§ **Stated goal**: Please print the lines below verbatim, changing nothing.

Dataset items

::::::

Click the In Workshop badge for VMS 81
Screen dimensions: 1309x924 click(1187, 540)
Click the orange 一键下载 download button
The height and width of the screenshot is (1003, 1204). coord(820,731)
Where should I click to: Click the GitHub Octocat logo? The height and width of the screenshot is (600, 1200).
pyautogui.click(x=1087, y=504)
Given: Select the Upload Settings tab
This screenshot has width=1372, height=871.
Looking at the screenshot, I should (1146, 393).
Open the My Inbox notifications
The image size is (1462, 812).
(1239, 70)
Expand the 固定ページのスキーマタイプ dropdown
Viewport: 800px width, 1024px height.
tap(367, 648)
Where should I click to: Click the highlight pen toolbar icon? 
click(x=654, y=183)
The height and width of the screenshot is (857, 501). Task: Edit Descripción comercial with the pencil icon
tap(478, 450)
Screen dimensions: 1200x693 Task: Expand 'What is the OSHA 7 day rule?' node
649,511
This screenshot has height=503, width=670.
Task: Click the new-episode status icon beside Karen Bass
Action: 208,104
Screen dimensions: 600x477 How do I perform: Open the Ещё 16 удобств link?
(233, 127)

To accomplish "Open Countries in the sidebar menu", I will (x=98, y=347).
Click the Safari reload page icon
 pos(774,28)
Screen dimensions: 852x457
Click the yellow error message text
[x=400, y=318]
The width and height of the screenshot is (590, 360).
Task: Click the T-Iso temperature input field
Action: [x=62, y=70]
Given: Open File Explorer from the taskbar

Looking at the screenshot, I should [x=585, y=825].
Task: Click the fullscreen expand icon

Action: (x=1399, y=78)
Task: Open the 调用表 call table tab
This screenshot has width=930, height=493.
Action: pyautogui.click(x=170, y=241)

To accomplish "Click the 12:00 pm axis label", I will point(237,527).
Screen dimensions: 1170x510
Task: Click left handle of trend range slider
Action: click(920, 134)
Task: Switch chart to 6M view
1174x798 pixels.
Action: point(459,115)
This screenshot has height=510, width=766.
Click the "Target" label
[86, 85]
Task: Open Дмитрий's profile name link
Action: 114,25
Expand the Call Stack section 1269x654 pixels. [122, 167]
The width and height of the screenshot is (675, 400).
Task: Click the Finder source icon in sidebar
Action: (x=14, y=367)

::::::

§ **Solution**:
Click the In Workshop badge for VMS 81
Screen dimensions: 1309x924 click(1187, 540)
Click the orange 一键下载 download button
The height and width of the screenshot is (1003, 1204). coord(820,731)
Where should I click to: Click the GitHub Octocat logo? The height and width of the screenshot is (600, 1200).
pyautogui.click(x=1087, y=504)
Given: Select the Upload Settings tab
This screenshot has width=1372, height=871.
Looking at the screenshot, I should (1146, 393).
Open the My Inbox notifications
The image size is (1462, 812).
(1239, 70)
Expand the 固定ページのスキーマタイプ dropdown
Viewport: 800px width, 1024px height.
tap(367, 648)
Where should I click to: Click the highlight pen toolbar icon? 
click(x=654, y=183)
The height and width of the screenshot is (857, 501). Task: Edit Descripción comercial with the pencil icon
tap(478, 450)
Screen dimensions: 1200x693 Task: Expand 'What is the OSHA 7 day rule?' node
649,511
This screenshot has height=503, width=670.
Task: Click the new-episode status icon beside Karen Bass
Action: 208,104
Screen dimensions: 600x477 How do I perform: Open the Ещё 16 удобств link?
(233, 127)

To accomplish "Open Countries in the sidebar menu", I will (x=98, y=347).
Click the Safari reload page icon
 pos(774,28)
Screen dimensions: 852x457
Click the yellow error message text
[x=400, y=318]
The width and height of the screenshot is (590, 360).
Task: Click the T-Iso temperature input field
Action: [x=62, y=70]
Given: Open File Explorer from the taskbar

Looking at the screenshot, I should [x=585, y=825].
Task: Click the fullscreen expand icon

Action: (x=1399, y=78)
Task: Open the 调用表 call table tab
This screenshot has width=930, height=493.
Action: pyautogui.click(x=170, y=241)

To accomplish "Click the 12:00 pm axis label", I will point(237,527).
Screen dimensions: 1170x510
Task: Click left handle of trend range slider
Action: click(920, 134)
Task: Switch chart to 6M view
1174x798 pixels.
Action: point(459,115)
This screenshot has height=510, width=766.
Click the "Target" label
[86, 85]
Task: Open Дмитрий's profile name link
Action: 114,25
Expand the Call Stack section 1269x654 pixels. [122, 167]
The width and height of the screenshot is (675, 400).
Task: Click the Finder source icon in sidebar
Action: (x=14, y=367)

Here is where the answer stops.